Protesta latte, c’è la tregua: ipotesi accordo 72 centesimi a litro

(Teleborsa) – La protesta dei pastori sardi sul prezzo del latte potrebbe essere alla svolta finale. Il tavolo di filiera convocato dal ministro Gian Marco Centinaio a Cagliari tra il Governo, Regione sarda, imprenditori e pastori dopo una protesta serrata durata più di 10 giorni si è chiuso portando a casa tre giorni di tregua nella mobilitazione per non bloccare il conferimento del latte e riprendere a far lavorare i caseifici ma soprattutto per fare in modo che la proposta messa sul piatto per avere 72 centesimi al litro e arrivare a fine stagione a un euro – anche 1,20 – come chiedono gli allevatori sardi, sia posta al vaglio del mondo delle campagne.

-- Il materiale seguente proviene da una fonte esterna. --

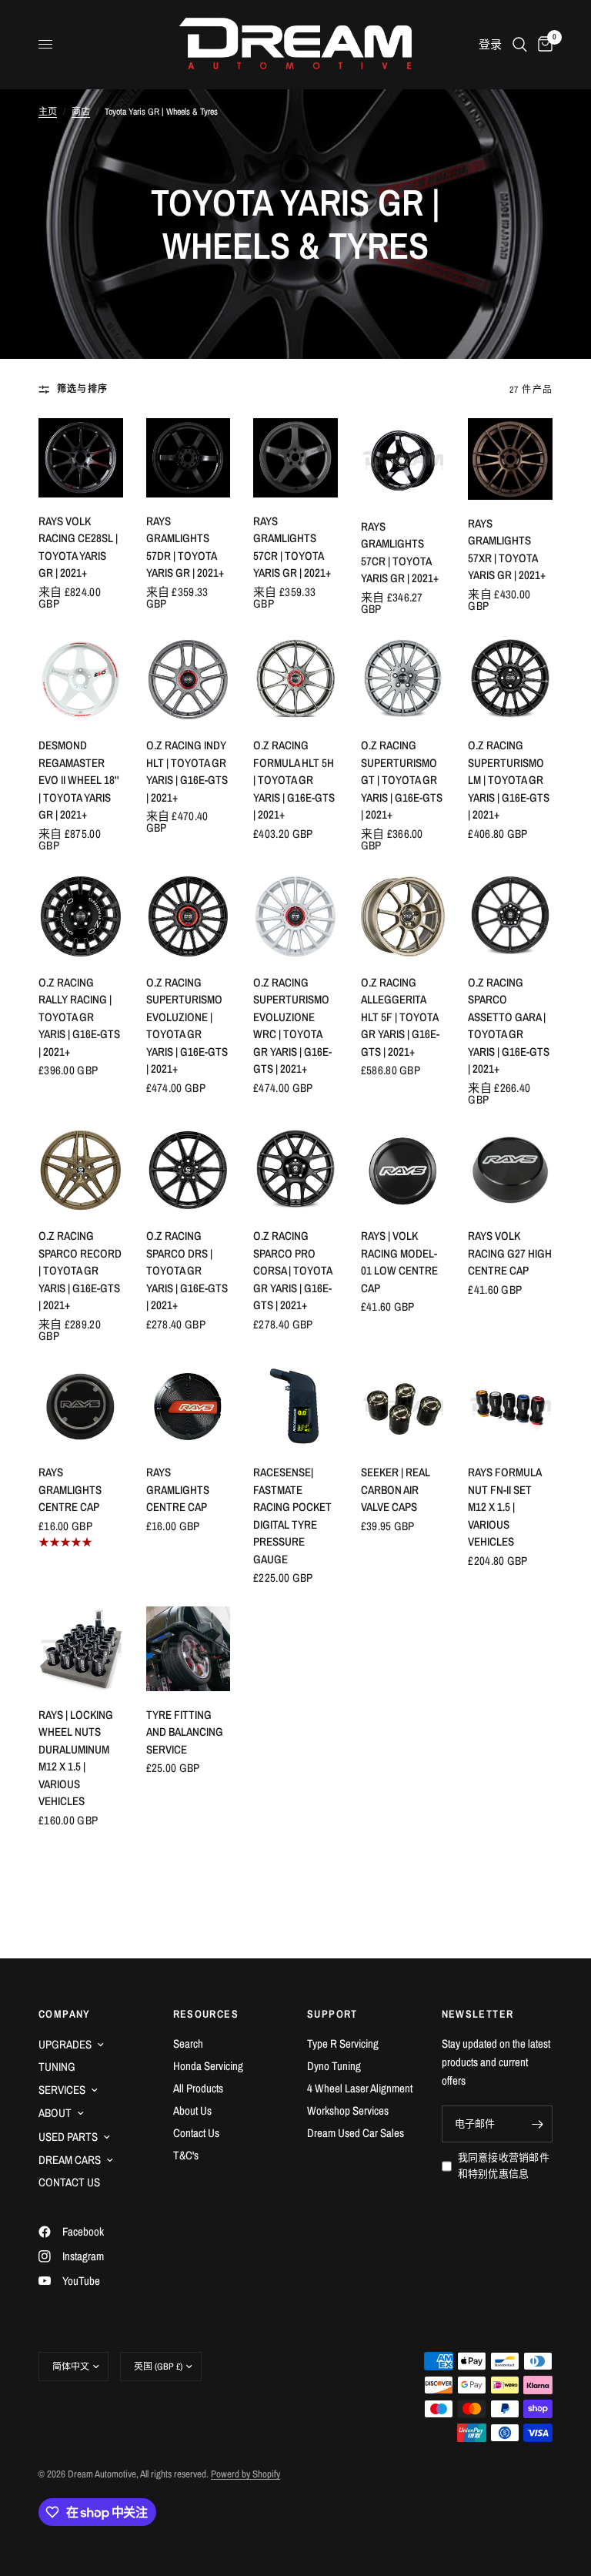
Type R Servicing (343, 2043)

Una trattativa non semplice che, però, sembra avviata sulla buona strada.

La proposta, che potrebbe far raggiungere un accordo in extremis, prevede 72 centesimi Iva compresa al litro come acconto per il conferimento del prodotto e un saldo ancorato a una griglia che, considerando interventi di Regione e Stato pari a quasi 50 milioni, dovrebbe far sollevare il prezzo vicino a quello reclamato dai pastori, cioè almeno un euro.

SALVINI: “USATO DIALOGO E BUONSENSO” – “I 72 centesimi al litro (come acconto) sono un ulteriore passo in avanti per risolvere il problema del latte di pecora. È un’ottima notizia. Possiamo dire di aver iniziato un nuovo percorso, insieme a pastori sardi e industriali, con un Governo che non ha usato la repressione ma il dialogo e il buonsenso. Complimenti anche al ministro Centinaio. Continuiamo a lavorare per chiudere l’intesa. E da domani sarò personalmente in Sardegna”, ha commentato il Vicepremier e Ministro dell’Interno Matteo Salvini.